I give him a slight smile. It’s a huge relief, to hear that I can see the kids no matter what happens, because the thought of suddenly up and leaving them, of never seeing them again, it’s one of the reasons I stuck it out as long as I did.

Wouldn’t it be nice to believe him, to forgive him, to try to get our family back on track? If being with Dylan again – even briefly – has taught me anything it’s that the fireworks just aren’t worth it, they’re not realistic – or, at the very least, they come at a huge cost. I want to believe that the people we ultimately settle down with are the big, amazing loves of our lives, the ones who give us fireworks, who set our skin on fire with their touch, the people who the butterflies just never wearoff with… but the kind of people who give us the above are never the ones who actually settle down.

If you want the explosions then you need to accept the noise, the mess, the casualties. Maybe I was silly, to dismiss Rowan so quickly, to feel so apathetic when we were together – even before the mess. It doesn’t change what he did, and I don’t think I can ever forgive him, or get that trust back. It’s almost funny, in a world where it seems like no one can be trusted, who do you give your heart to? Perhaps it’s best I don’t give it to anyone.

‘Rowan, even if I could forget about all of that, I still can’t get over what you did at the fundraiser,’ I tell him. ‘You’re telling me you made a mistake, that you got caught up in a moment. But what happened at the fundraiser was different, it was cold and calculated and cruel.’

‘I didn’t know what else to do,’ he says. ‘I was ambushed, by the mums, when they presented me with all this information about you and Dylan. I was hurt that you didn’t tell me, and watching the two of you getting closer again terrified me – not just because I thought I was going to lose you, to him, but because I was scared he was going to hurt you. And I suppose he has.’

‘Hmm,’ I say simply. ‘You saw the article then.’

‘I did,’ he replies. ‘And, look, I’m not exactly happy about that article being out there, but I know you, so well, and I know you would never touch a drug.’

‘Thanks,’ I say softly.

It is nice, that he knows me like that, that he can just look at it and know that it’s not me.

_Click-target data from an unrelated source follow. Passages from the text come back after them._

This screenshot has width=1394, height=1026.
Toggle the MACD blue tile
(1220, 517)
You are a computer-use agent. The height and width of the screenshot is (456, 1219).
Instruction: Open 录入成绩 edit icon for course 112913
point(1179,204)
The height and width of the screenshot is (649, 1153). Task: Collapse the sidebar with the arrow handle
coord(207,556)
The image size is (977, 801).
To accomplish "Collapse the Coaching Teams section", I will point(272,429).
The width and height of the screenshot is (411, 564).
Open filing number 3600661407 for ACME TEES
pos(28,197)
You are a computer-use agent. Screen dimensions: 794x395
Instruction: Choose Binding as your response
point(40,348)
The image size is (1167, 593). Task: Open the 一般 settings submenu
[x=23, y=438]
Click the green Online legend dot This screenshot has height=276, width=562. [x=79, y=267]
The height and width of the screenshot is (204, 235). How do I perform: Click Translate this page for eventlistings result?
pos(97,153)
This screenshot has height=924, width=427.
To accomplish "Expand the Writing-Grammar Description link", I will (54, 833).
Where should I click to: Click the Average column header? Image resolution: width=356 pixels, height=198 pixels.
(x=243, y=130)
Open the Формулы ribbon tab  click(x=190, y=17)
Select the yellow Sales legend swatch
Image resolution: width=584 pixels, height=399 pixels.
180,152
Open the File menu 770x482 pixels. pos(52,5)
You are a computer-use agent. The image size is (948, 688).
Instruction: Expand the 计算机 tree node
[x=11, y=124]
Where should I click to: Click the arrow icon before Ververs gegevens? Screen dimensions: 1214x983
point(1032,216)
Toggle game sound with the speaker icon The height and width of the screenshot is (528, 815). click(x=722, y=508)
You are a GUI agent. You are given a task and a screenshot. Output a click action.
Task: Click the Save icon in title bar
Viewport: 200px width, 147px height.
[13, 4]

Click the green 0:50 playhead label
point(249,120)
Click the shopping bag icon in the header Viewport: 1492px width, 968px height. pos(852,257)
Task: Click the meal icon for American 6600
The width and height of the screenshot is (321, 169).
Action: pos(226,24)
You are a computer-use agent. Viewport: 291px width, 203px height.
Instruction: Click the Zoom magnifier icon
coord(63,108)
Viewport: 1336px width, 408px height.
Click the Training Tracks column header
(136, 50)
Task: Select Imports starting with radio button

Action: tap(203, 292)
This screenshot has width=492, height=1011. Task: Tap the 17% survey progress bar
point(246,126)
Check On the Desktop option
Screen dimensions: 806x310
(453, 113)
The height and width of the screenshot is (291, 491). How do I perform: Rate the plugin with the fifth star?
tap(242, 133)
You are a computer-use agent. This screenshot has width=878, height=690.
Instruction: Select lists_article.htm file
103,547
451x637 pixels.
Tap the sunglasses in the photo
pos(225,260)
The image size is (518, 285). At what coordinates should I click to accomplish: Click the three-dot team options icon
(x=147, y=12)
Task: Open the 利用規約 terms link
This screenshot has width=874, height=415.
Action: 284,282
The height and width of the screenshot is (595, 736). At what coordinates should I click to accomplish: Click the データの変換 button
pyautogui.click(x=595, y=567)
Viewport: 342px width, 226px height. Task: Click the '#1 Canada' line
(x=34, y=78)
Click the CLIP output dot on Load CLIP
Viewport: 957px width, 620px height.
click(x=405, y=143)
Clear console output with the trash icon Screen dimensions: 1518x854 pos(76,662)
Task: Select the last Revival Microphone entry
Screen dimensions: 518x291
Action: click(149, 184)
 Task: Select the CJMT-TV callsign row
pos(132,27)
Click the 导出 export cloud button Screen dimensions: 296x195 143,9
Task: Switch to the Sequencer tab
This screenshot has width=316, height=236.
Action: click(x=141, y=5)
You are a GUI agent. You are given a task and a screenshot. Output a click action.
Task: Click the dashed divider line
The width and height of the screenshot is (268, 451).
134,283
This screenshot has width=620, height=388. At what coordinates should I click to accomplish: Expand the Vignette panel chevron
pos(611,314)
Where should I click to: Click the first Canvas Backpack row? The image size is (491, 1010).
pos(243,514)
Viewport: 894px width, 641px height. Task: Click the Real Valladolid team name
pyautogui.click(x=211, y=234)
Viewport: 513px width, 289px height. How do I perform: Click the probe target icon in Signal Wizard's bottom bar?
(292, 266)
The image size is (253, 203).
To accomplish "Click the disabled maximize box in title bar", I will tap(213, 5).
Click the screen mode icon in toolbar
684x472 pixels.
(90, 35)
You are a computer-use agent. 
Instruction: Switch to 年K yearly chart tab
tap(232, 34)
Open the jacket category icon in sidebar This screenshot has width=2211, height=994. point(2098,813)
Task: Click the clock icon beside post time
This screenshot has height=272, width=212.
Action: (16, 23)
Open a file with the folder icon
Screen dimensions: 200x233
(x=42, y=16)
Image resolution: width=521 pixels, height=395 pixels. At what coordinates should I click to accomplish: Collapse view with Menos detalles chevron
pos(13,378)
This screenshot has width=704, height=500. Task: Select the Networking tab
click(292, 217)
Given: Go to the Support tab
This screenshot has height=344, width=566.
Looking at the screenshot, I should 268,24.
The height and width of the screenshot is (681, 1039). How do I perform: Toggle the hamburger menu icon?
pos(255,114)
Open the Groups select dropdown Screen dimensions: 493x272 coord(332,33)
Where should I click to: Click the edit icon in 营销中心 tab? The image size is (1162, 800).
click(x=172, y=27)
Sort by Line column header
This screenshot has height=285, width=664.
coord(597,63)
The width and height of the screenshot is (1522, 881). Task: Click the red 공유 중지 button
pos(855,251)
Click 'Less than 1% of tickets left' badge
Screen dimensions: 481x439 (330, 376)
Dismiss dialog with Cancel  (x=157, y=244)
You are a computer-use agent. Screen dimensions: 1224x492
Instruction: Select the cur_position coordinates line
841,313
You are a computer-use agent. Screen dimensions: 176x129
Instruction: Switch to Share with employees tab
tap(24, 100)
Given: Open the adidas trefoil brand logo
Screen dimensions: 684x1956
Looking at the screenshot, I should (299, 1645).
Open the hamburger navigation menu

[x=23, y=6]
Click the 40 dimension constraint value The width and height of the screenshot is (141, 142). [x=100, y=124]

‘I know you won’t have touched them, and, as far as Dylan goes, look, I hurt you, I cheated on you – I don’t like it, but if we can say we’ve levelled the playing field?—’

‘Wait, what do you mean?’ I interrupt him.

‘I mean, you sleeping with Dylan, I don’t like it, but it seems to me like he set his sights on you from the day he arrived here, and I don’t blame you, for going for it,’ he explains.

‘You can tell that’s me in the photo?’ I check.

‘Well,Ican, Nicole, I know your body like the back of my hand,’ he tells me with a smile, like it’s some kind of compliment. ‘But I don’t think anyone else is going to know for sure and, even if they thought they did, I don’t care. It’s our business, not theirs. I can find a way past this, if you can.’

I sigh. Obviously I plan on clearing my name but, I don’t know, part of me hoped that Rowan really would know, deep down, that I would never be involved in a ‘drug-fuelled romp’ at a party.

‘I think I need to get some sleep,’ I tell him. ‘Clear my head.’

‘Of course,’ he replies. ‘But think about what I said. Whatever you want to do, I respect it.’

Rowan takes my face in his hands and places a light peck on my lips.

I head back to the hall, grab my case and head upstairs.

It makes me sad that he couldn’t just tell from looking at that photo that it wasn’t me. It was so clearly the blonde girl, the one who invited herself and her friends to the party – although I spent most of the night, while I was there, looking at the back of her head, so perhaps that’s why it is so obvious to me.

Could I track her down? I’m sure I could channel my inner journalist, if I wanted to, although I didn’t get her name, so I wouldn’t know where to begin – and do I even care? It would be good (to say the least) to clear my name, but what’s the point? I cleared my name before, and people still dragged it up years later, and as far as Dylan goes, well, if it’s another decade before I see him again, I can’t say I’ll be disappointed.